**Requirements**
Rewrite the entries below as a JSON list of strings, one string per line, leaving out any blank lines.

**Information provided**
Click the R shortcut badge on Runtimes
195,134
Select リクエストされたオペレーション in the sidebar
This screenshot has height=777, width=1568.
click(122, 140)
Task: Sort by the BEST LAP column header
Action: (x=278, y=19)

**Solution for this task**
[
  "Click the R shortcut badge on Runtimes",
  "195,134",
  "Select リクエストされたオペレーション in the sidebar",
  "This screenshot has height=777, width=1568.",
  "click(122, 140)",
  "Task: Sort by the BEST LAP column header",
  "Action: (x=278, y=19)"
]